Certain stakeholders such as institutional and private equity investors may sometimes be granted a right to nominate a representative director on the board of a corporation in which these firms have investments. These nominee directors owe the same duty to the investee corporation as all other directors, must act in the corporation’s best interests, and will be held to the same standard of care. There may be instances where nominee-directors face conflicts of interests because the nominating investor’s interests may not align with those of the corporation. Sometimes, such major stakeholders choose to appoint a board observer in addition to, or instead of, a nominee-director so as to keep proximity to the board without their nominees needing to take on director duties or liabilities.
Indemnification and Insurance
Before consenting to act as a director you should seek independent legal advice. You should talk to your lawyer about putting in place an indemnification agreement and confirm that the corporation for which you will be acting has directors’ and officers’, or “D&O”, insurance in place. You should have your lawyer review this policy as well.
Where you live can matter when it comes to serving as a director.
- One quarter of the directors of federal corporations and businesses incorporated in Manitoba, Saskatchewan, and Newfoundland must be Canadian residents.

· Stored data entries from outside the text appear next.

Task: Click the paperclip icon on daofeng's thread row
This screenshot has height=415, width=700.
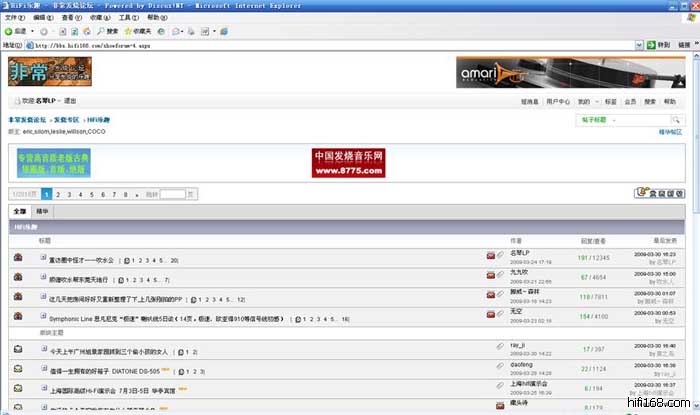Action: tap(500, 367)

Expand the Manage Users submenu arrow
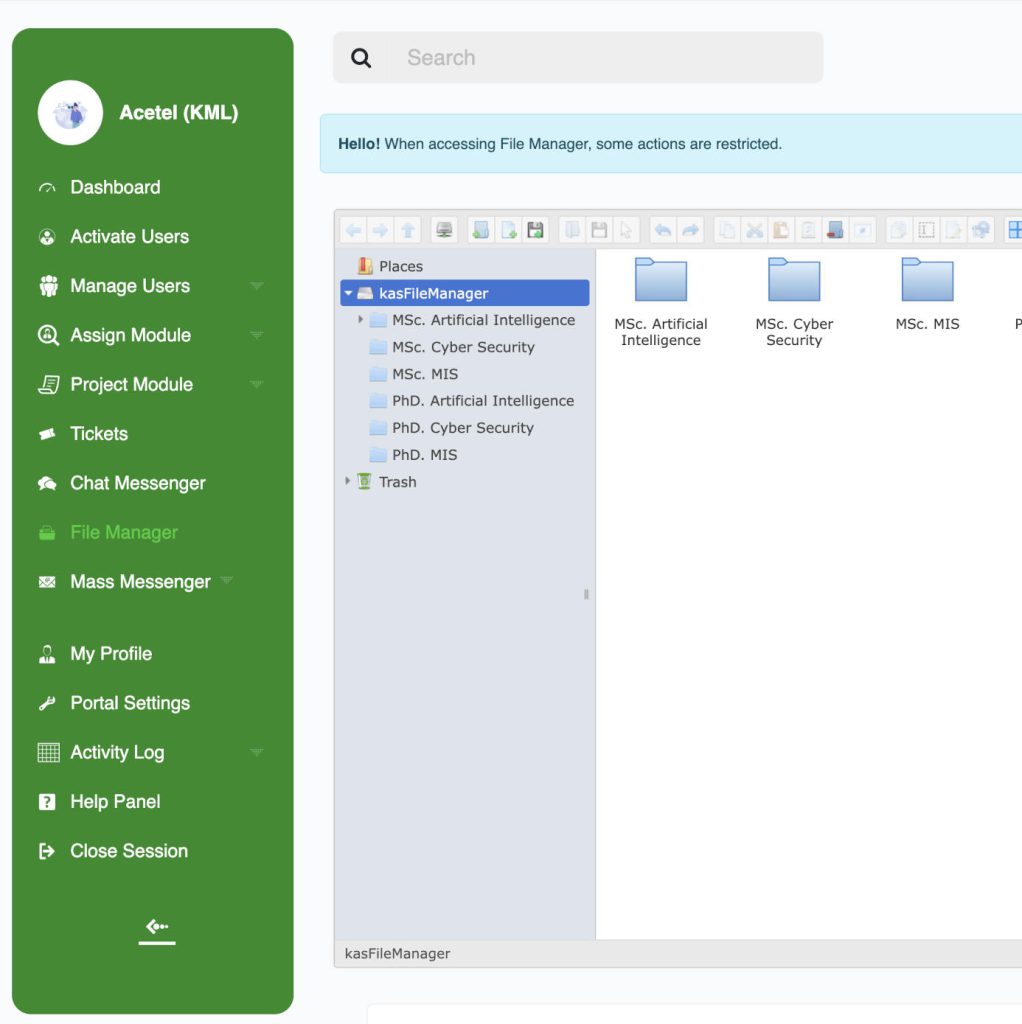coord(257,286)
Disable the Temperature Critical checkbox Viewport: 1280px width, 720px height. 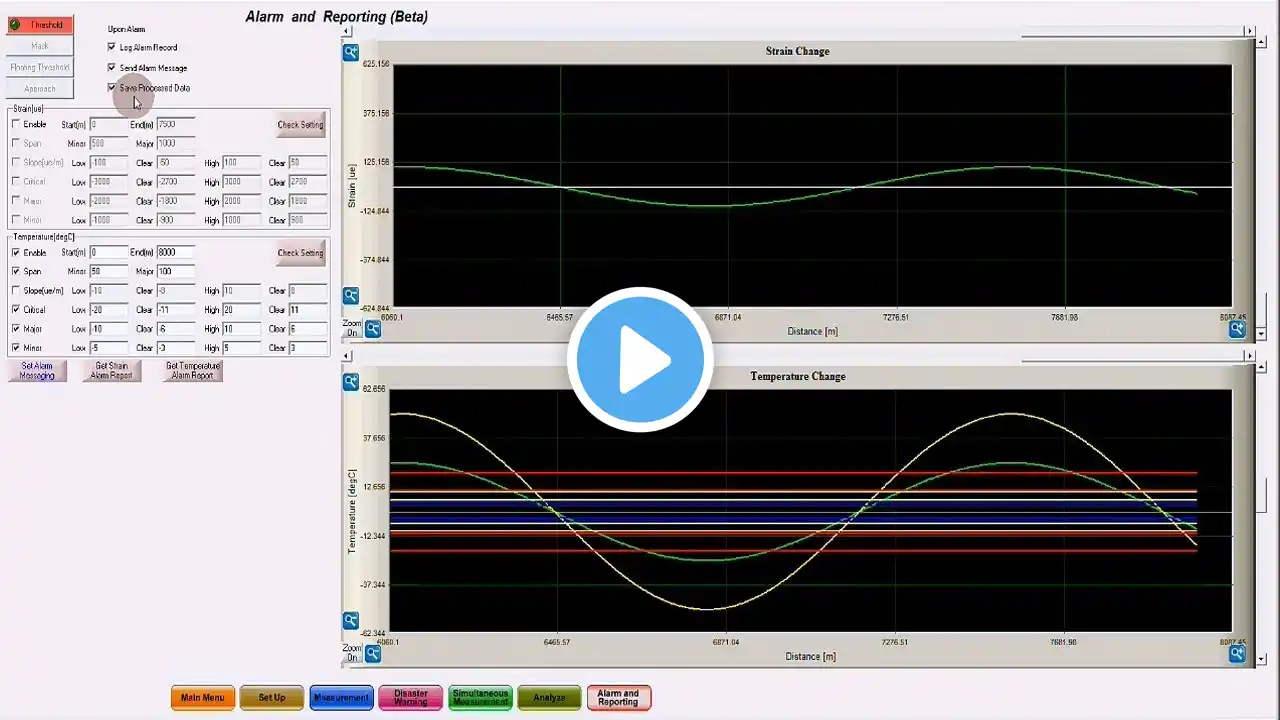click(16, 310)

If there are fewer than four directors of such a company, at least one director must be a Canadian resident in these jurisdictions.
- All other provinces and territories have no such director residency requirement.
Being invited to serve as a corporate director can be an honour and a very fulfilling experience. It can also be an effective way to build your professional network, and can even be the basis for a full-time career. But because a friendly neighbourhood Spider-Man may not be available to save the day, keep the following takeaways in mind:
- Get to know the company and its current board;
- Understand what is expected of you as a director, and the relevant requirements under corporate law, the company’s by-laws, any shareholders’ agreement, and other agreements;
- Get tax advice;
- Be prepared for personal liability which can arise out of corporate law and other statutes; and
- Review the company’s proposed insurance and indemnification arrangements.
This blog post is not legal or financial advice. It is a blog which is made available by SkyLaw for informational purposes and should not be used as a substitute for professional advice from a lawyer.